Je suis également président du groupe interparlementaire franco-allemand, où nous discutons en ce moment les problèmes de gestion énergétique : échanges d’électricité, nucléaire, gaz russe.
Qu’est-ce qui vous amène en Asie aujourd’hui ?
Comme vous le savez, contrairement à leurs homologues de l’Assemblée nationale, les sénateurs représentant les Français établis à l’étranger ne sont pas liés à une circonscription : ils couvrent le monde entier. Cette vision globale leur permet d’appréhender la diversité des situations et des besoins de nos compatriotes expatriés, de façon à pouvoir informer les décideurs parisiens de la réalité du terrain. Mais pour obtenir cette vision globale, il est important d’aller voir sur place ce qu’il se passe. Cela permet en outre de prendre connaissance d’expériences intéressantes qui pourraient être répliquées ailleurs. Par exemple, des lycées français de Madagascar et du Maroc offrent des formations post-bac allant vers un BTS en deux ans : d’autres pays pourraient mettre en place des cursus similaires avec profit.

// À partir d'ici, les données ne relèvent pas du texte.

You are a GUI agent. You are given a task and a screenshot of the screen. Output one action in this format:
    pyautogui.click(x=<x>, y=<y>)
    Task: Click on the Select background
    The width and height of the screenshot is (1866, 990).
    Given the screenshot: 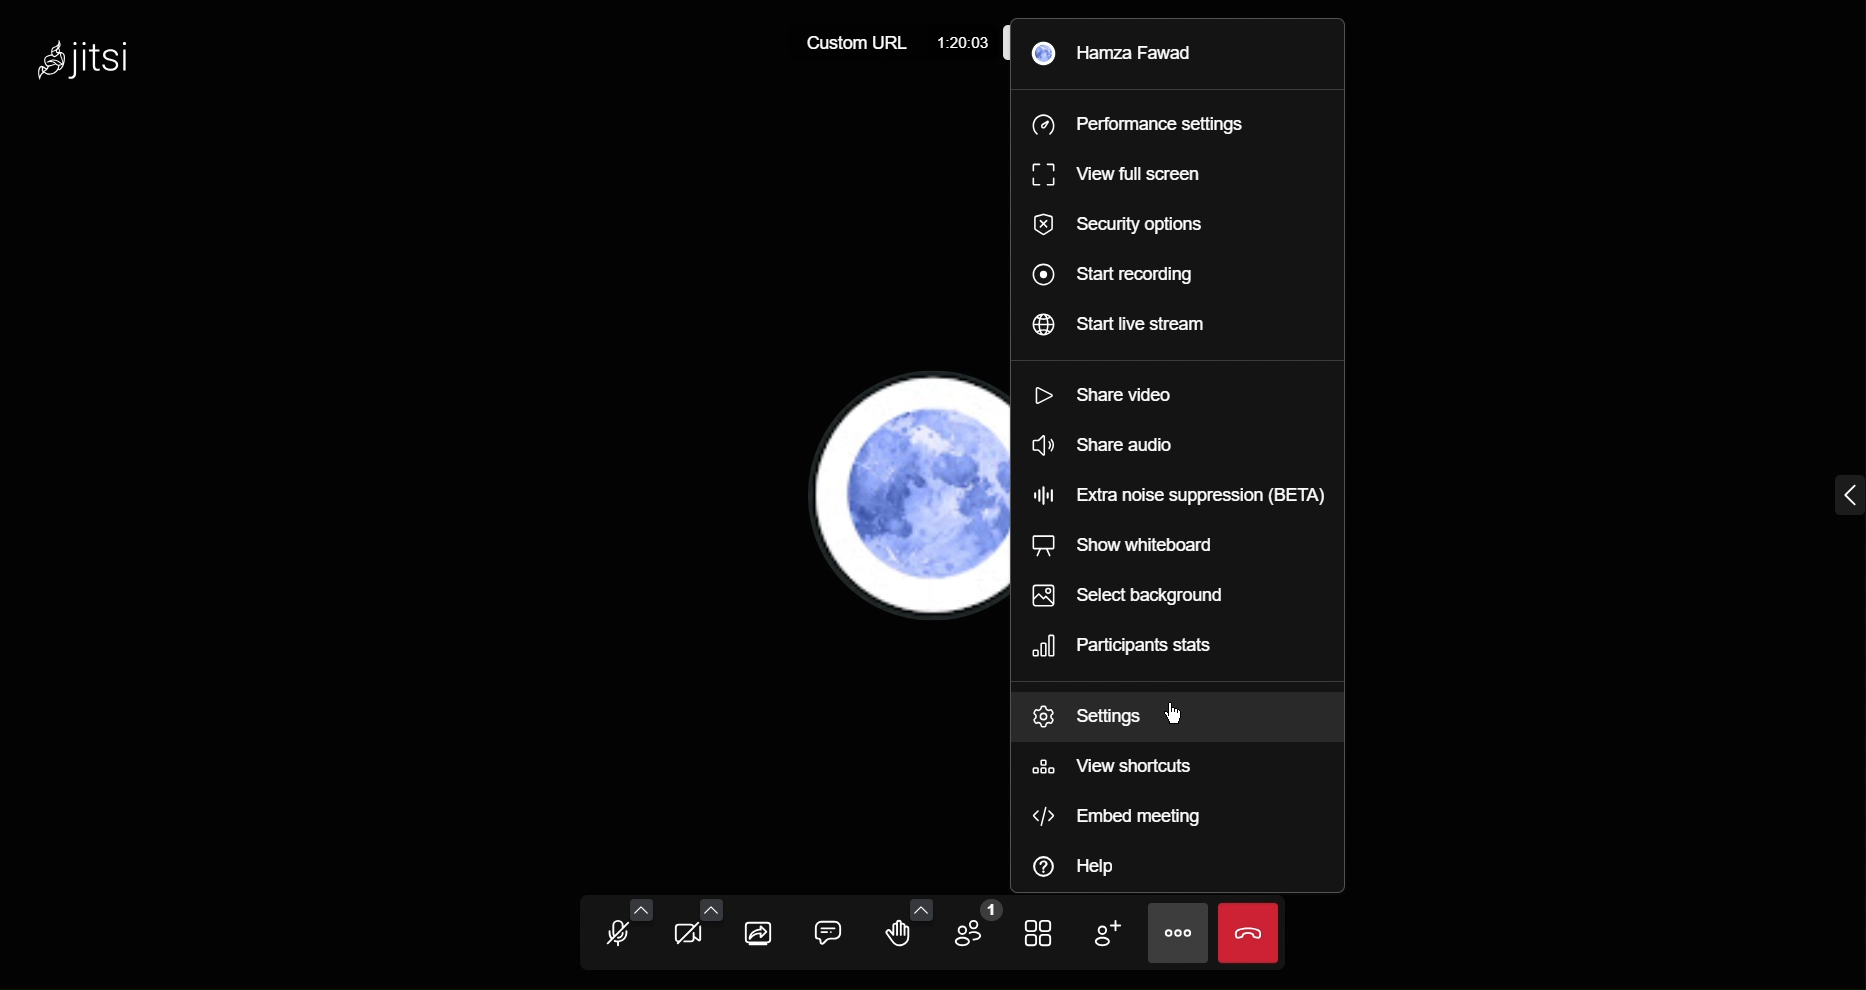 What is the action you would take?
    pyautogui.click(x=1128, y=595)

Je suis arrivé de Paris, et après Singapour, je vais aller au Vietnam et aux Emirats Arabes Unis. A Singapour, qui compte une des communautés françaises les plus importants et les plus dynamiques d’Asie, j’ai notamment visité le lycée français, qui est un des vaisseaux amiraux du réseau d’enseignement français à l’étranger, le consulat, qui a une nouvelle responsable et dont les moyens sont limités, et l’attaché de défense, pour partager des réflexions stratégiques sur la région, sachant que Singapour et la France entretiennent des relations très étroites en matière de défense de longue date. Singapour est d’ailleurs le seul pays étranger ayant une emprise dans une installation militaire française, en l’occurrence la base aérienne de Cazaux, près de Bordeaux, où sont formés des pilotes de l’armée de l’air singapourienne, et ce depuis 1998.
Un des sujets qui revient ici est la hausse très importante du coût des logements ces derniers mois. Nous sommes en train de réfléchir à des moyens d’atténuer son effet, notamment pour les enseignants du lycée français.